I realize that there are those who tune out anything that Ann Coulter writes, but when she's right, she's right:

Uttering the standard liberal cliche a few years ago, Richard Reeves described "representatives of the new South" as "Republicans of old puritan definition, righteous folk afraid that someone, somewhere, is having fun." ...

Like all beliefs universally held by liberals, Reeves' aphorism is the precise opposite of the truth.

It's the blue states that are constantly sending lawyers to the red states to bother everyone. Americans in the red states look at a place like New York City — where, this year, the Macy's Thanksgiving Day parade featured a gay transvestite as Mrs. Claus — and say, Well, I guess some people like it, but it's not for me.

Meanwhile, liberals in New York and Washington are consumed with what people are doing in Alabama and Nebraska. Nadine Strossen and Barry Lynn cannot sleep at night knowing that someone, somewhere, is gazing upon something that could be construed as a religious symbol.

I've said it many times, mostly with reference to atheists: this sort of secular liberalism is fundamentalist in nature, purely and simply. The coastal elites have The One Truth, and it is therefore incumbent upon them to force it upon the rest of humanity. I'll acknowledge that I hold contrary beliefs that I would characterize as Truth, and that it is morally incumbent upon me to spread, but there's a pivotal difference in approach.

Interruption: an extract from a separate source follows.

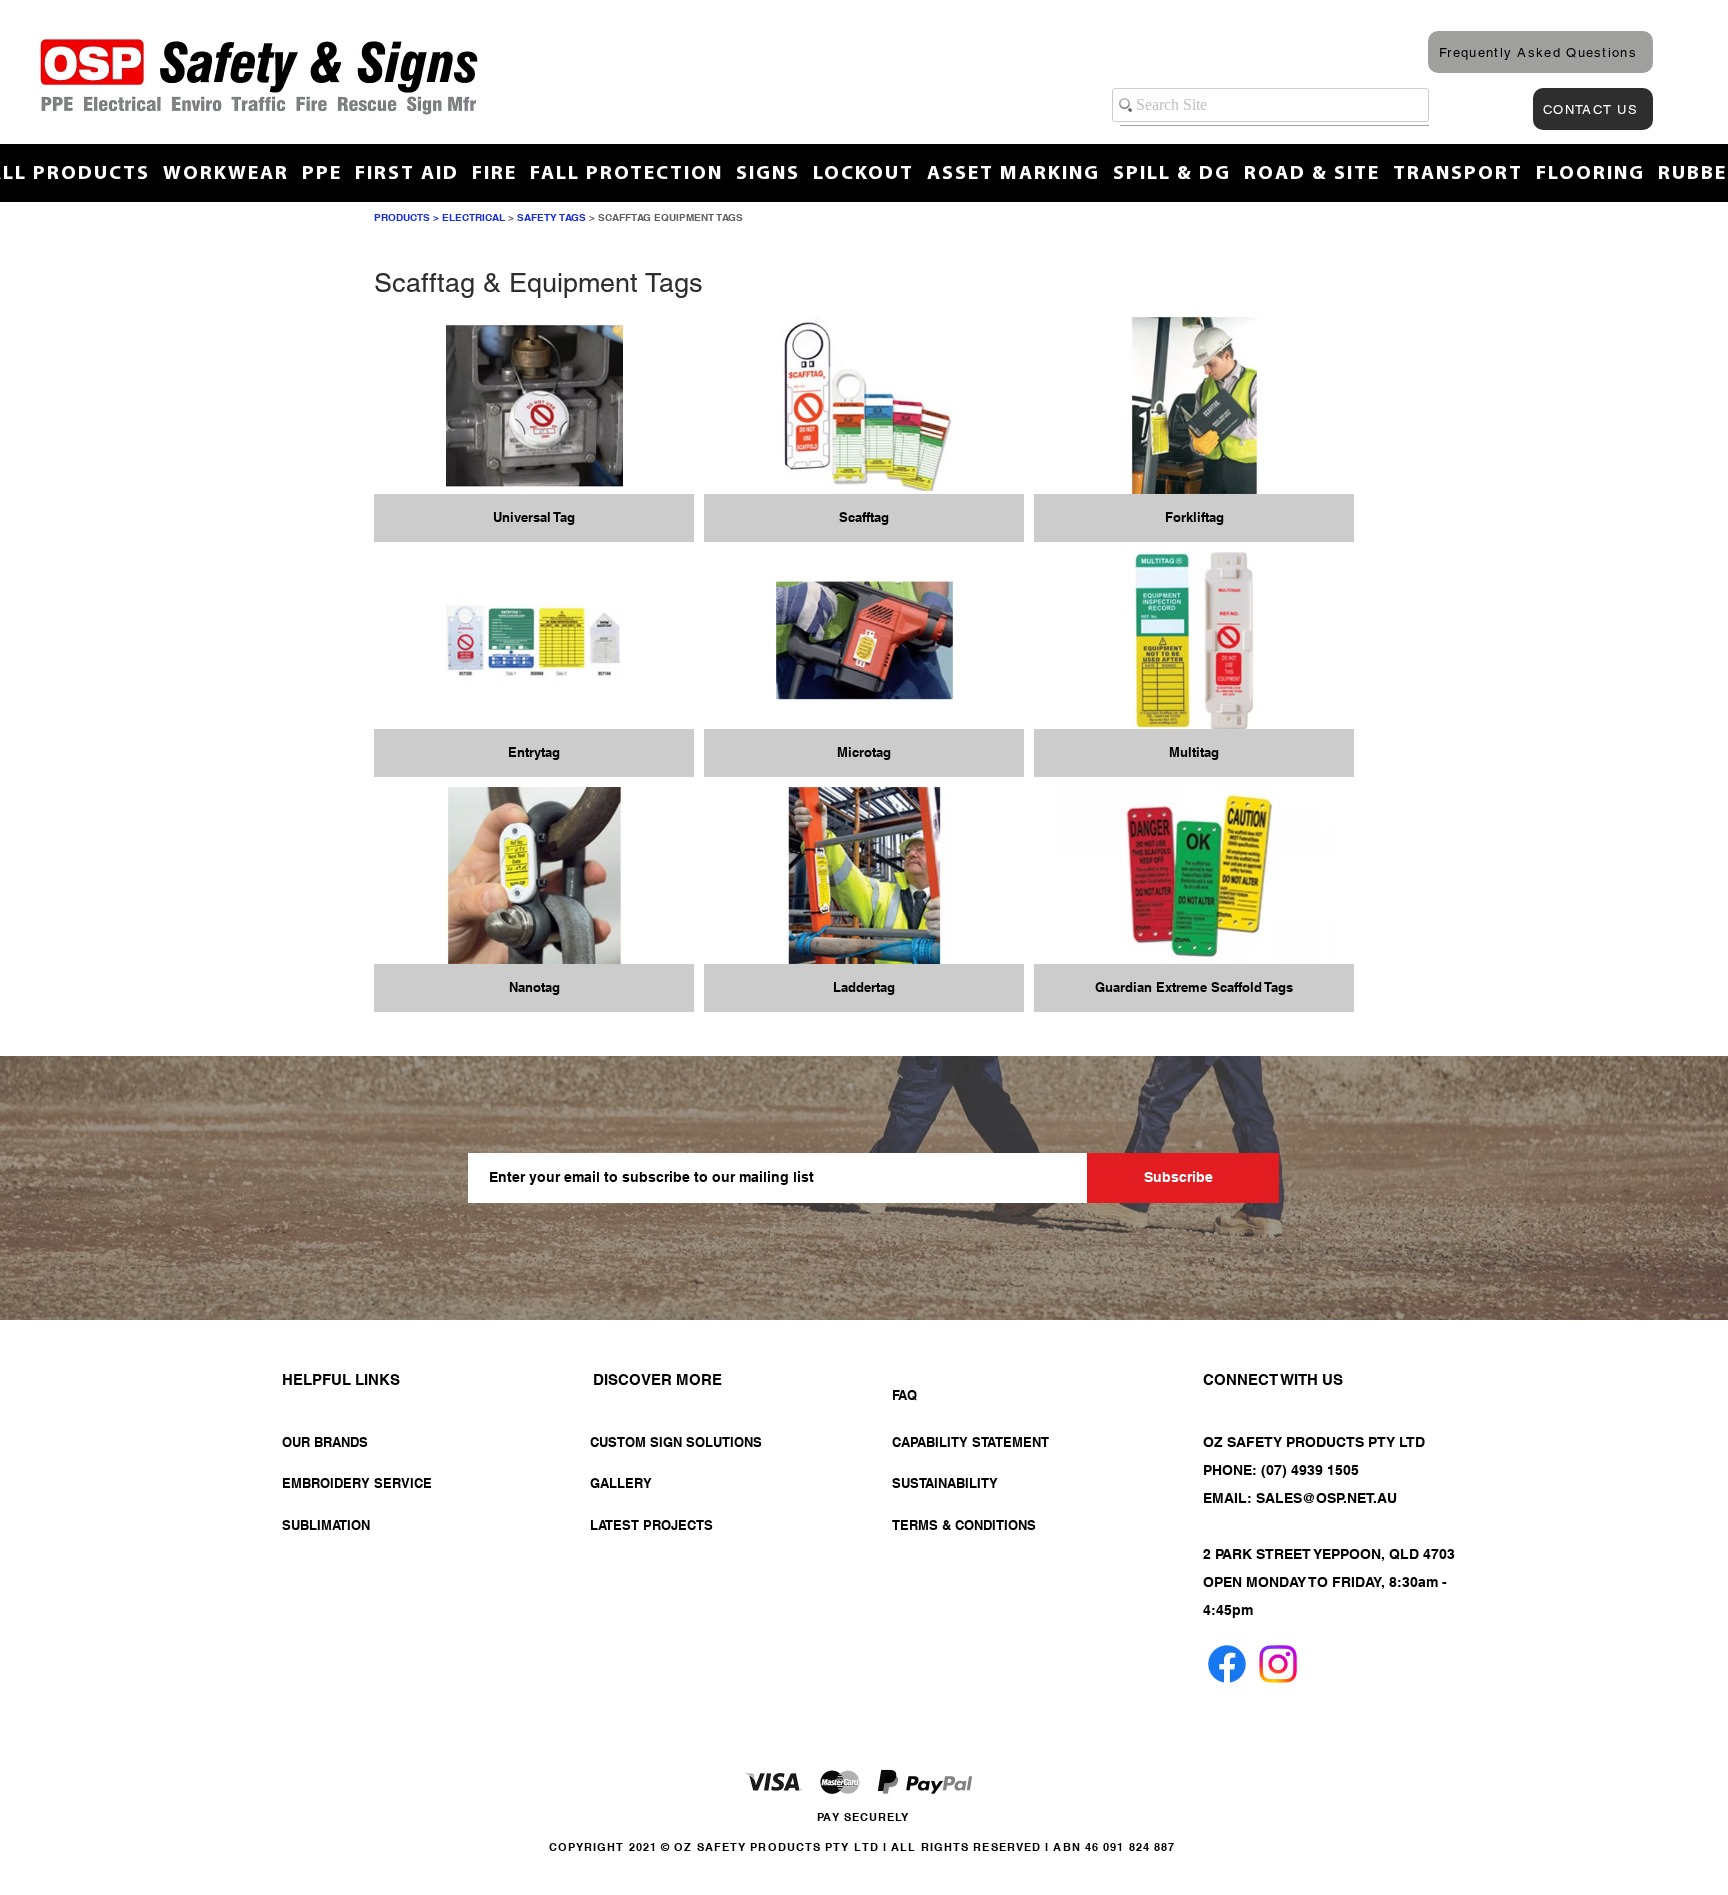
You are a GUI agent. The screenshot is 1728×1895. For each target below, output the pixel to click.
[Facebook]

My Truths have to do with what people must feel to be true and what they must think to be true. For both thinking and (especially) feeling, force is not an effective method of persuasion. Therefore, it is counterproductive to seek to impose beliefs on others. In effect, I would seek to persuade somebody that the religious symbol that he's hung in the public square relates to incorrect presumptions (if I believed that to be the case) and to give full consideration to what is and is not applicable about it.

Secularists and liberals go in the other direction. Their Truths have to do with what people must say is true. They seek to tear down the manifestations of belief and to stigmatize it as something bad, or at least too dangerous to be given public airing. There is no differentiation between applicable and inapplicable qualities. As Ms. Coulter points out, there's not even any differentiation between monuments and laws, public parks and Congress, or honoring the Ten Commandments and establishing a religion.

That, in my view, is the essence of "fundamentalism" — restricting the word to its unfavorable connotation in modern discourse. If people in the sticks are forced to adhere to The Right Rules, surely they will come around to agreeing that the blue-staters are much further along in their ideological formation. Wherever inappropriate activities are pursued, they must be hunted down and stopped. No persuasion. No argument. No autonomy. Just lawsuits.